No fue una salida silenciosa ni menor. La renuncia de Murillo a su aspiración presidencial se lee como una jugada calculada en un momento donde cada adhesión puede inclinar la balanza. En la práctica, significa que uno de los perfiles con mayor experiencia internacional dentro del espectro progresista decide concentrar fuerzas en una sola candidatura.

Más que una renuncia, una señal política

Fuentes cercanas al movimiento interpretan la decisión como un mensaje directo: evitar la dispersión del voto en un escenario electoral altamente competitivo. Murillo no solo se aparta, también entra a jugar en el equipo de Cepeda, lo que anticipa un reacomodo estratégico en la recta final de la campaña.

La apuesta es clara: consolidar un bloque que llegue fortalecido a la primera vuelta, en medio de una contienda marcada por la polarización y el desgaste de múltiples candidaturas dentro del mismo sector ideológico.

El efecto inmediato

Aunque su nombre seguirá en el tarjetón, la salida de Murillo deja un reto urgente: informar al electorado. En términos prácticos, los votos que reciba ya no tendrán efecto, lo que podría traducirse en un margen de error en las urnas si no hay claridad suficiente.

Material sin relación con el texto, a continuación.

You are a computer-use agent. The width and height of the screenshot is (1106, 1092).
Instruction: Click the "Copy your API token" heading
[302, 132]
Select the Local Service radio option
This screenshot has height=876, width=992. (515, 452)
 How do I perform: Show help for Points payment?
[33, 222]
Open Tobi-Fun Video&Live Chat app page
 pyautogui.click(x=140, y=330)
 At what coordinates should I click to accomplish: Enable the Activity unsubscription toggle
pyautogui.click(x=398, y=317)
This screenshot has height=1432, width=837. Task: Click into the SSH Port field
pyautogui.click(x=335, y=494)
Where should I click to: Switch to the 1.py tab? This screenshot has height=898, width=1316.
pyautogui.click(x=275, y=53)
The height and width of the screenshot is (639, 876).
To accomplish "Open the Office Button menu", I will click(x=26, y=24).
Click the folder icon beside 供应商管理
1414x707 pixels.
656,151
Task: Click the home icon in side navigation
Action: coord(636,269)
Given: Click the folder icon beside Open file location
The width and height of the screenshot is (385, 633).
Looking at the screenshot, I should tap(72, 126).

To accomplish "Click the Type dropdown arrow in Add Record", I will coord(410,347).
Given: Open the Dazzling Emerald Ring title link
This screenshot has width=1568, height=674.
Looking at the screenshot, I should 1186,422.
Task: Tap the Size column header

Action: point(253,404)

Sin embargo, en lo político, su adhesión puede pesar más que los votos perdidos. Su trayectoria como exministro, exembajador y exgobernador le otorga un capital que ahora pasa a reforzar la campaña de Cepeda, especialmente en sectores donde Murillo tenía incidencia.

La recta final se redefine

La campaña entra en su fase más decisiva y esta movida deja una lectura clara: la pelea ya no es solo entre candidatos, sino entre bloques que buscan llegar cohesionados al día de elecciones.
En ese escenario, la llegada de Murillo al proyecto de Cepeda no es solo un respaldo simbólico. Es una señal de que la estrategia cambió y que la disputa por la Presidencia se jugará, cada vez más, en alianzas de última hora.